** Start of GIVEN RECORDS **

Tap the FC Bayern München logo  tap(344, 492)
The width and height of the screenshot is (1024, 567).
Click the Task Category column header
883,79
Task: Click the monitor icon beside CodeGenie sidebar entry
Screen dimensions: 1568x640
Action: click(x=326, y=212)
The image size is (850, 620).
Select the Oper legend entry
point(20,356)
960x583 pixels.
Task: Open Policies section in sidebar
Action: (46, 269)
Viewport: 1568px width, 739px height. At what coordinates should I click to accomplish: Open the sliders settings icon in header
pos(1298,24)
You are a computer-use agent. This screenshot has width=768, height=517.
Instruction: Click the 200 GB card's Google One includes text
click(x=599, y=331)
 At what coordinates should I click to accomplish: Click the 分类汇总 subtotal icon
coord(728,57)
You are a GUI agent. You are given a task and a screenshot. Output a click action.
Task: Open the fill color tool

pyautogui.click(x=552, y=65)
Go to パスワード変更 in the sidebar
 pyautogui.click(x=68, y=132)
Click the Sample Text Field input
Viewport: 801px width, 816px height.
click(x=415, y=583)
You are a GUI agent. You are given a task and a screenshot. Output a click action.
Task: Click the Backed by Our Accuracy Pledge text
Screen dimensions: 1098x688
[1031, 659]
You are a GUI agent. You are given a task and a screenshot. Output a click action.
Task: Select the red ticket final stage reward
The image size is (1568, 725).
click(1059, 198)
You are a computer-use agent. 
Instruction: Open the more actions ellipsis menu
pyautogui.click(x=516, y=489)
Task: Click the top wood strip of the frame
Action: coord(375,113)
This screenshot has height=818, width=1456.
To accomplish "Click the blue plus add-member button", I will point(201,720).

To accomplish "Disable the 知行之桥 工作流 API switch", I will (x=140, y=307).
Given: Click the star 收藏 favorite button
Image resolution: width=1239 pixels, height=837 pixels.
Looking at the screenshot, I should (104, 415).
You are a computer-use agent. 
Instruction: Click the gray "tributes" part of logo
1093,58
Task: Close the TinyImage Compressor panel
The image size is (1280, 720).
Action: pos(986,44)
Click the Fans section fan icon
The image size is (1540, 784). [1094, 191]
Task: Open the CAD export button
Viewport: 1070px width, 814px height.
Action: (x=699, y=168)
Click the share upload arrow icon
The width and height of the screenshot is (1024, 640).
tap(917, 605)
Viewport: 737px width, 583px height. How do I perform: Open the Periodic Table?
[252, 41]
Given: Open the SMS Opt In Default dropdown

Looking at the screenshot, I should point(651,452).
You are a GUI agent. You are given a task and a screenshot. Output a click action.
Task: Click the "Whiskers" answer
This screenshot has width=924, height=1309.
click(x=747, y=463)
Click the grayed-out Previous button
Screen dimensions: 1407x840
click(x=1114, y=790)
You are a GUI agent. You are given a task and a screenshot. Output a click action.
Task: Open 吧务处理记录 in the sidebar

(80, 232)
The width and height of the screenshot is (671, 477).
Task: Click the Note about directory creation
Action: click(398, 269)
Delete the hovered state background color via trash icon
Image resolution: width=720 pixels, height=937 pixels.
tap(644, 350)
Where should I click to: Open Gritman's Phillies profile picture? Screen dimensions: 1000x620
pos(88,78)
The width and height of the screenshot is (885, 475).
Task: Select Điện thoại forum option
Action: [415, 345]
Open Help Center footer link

** End of GIVEN RECORDS **

▶ [WHAT THE TASK ASKS]:
Copy out every one of the items above, line for line, without changing anything.

▶ [EXERCISE OUTPUT]:
Tap the FC Bayern München logo  tap(344, 492)
The width and height of the screenshot is (1024, 567).
Click the Task Category column header
883,79
Task: Click the monitor icon beside CodeGenie sidebar entry
Screen dimensions: 1568x640
Action: click(x=326, y=212)
The image size is (850, 620).
Select the Oper legend entry
point(20,356)
960x583 pixels.
Task: Open Policies section in sidebar
Action: (46, 269)
Viewport: 1568px width, 739px height. At what coordinates should I click to accomplish: Open the sliders settings icon in header
pos(1298,24)
You are a computer-use agent. This screenshot has width=768, height=517.
Instruction: Click the 200 GB card's Google One includes text
click(x=599, y=331)
 At what coordinates should I click to accomplish: Click the 分类汇总 subtotal icon
coord(728,57)
You are a GUI agent. You are given a task and a screenshot. Output a click action.
Task: Open the fill color tool

pyautogui.click(x=552, y=65)
Go to パスワード変更 in the sidebar
 pyautogui.click(x=68, y=132)
Click the Sample Text Field input
Viewport: 801px width, 816px height.
click(x=415, y=583)
You are a GUI agent. You are given a task and a screenshot. Output a click action.
Task: Click the Backed by Our Accuracy Pledge text
Screen dimensions: 1098x688
[1031, 659]
You are a GUI agent. You are given a task and a screenshot. Output a click action.
Task: Select the red ticket final stage reward
The image size is (1568, 725).
click(1059, 198)
You are a computer-use agent. 
Instruction: Open the more actions ellipsis menu
pyautogui.click(x=516, y=489)
Task: Click the top wood strip of the frame
Action: coord(375,113)
This screenshot has height=818, width=1456.
To accomplish "Click the blue plus add-member button", I will point(201,720).

To accomplish "Disable the 知行之桥 工作流 API switch", I will (x=140, y=307).
Given: Click the star 收藏 favorite button
Image resolution: width=1239 pixels, height=837 pixels.
Looking at the screenshot, I should (104, 415).
You are a computer-use agent. 
Instruction: Click the gray "tributes" part of logo
1093,58
Task: Close the TinyImage Compressor panel
The image size is (1280, 720).
Action: pos(986,44)
Click the Fans section fan icon
The image size is (1540, 784). [1094, 191]
Task: Open the CAD export button
Viewport: 1070px width, 814px height.
Action: (x=699, y=168)
Click the share upload arrow icon
The width and height of the screenshot is (1024, 640).
tap(917, 605)
Viewport: 737px width, 583px height. How do I perform: Open the Periodic Table?
[252, 41]
Given: Open the SMS Opt In Default dropdown

Looking at the screenshot, I should point(651,452).
You are a GUI agent. You are given a task and a screenshot. Output a click action.
Task: Click the "Whiskers" answer
This screenshot has width=924, height=1309.
click(x=747, y=463)
Click the grayed-out Previous button
Screen dimensions: 1407x840
click(x=1114, y=790)
You are a GUI agent. You are given a task and a screenshot. Output a click action.
Task: Open 吧务处理记录 in the sidebar

(80, 232)
The width and height of the screenshot is (671, 477).
Task: Click the Note about directory creation
Action: click(398, 269)
Delete the hovered state background color via trash icon
Image resolution: width=720 pixels, height=937 pixels.
tap(644, 350)
Where should I click to: Open Gritman's Phillies profile picture? Screen dimensions: 1000x620
pos(88,78)
The width and height of the screenshot is (885, 475).
Task: Select Điện thoại forum option
Action: [415, 345]
Open Help Center footer link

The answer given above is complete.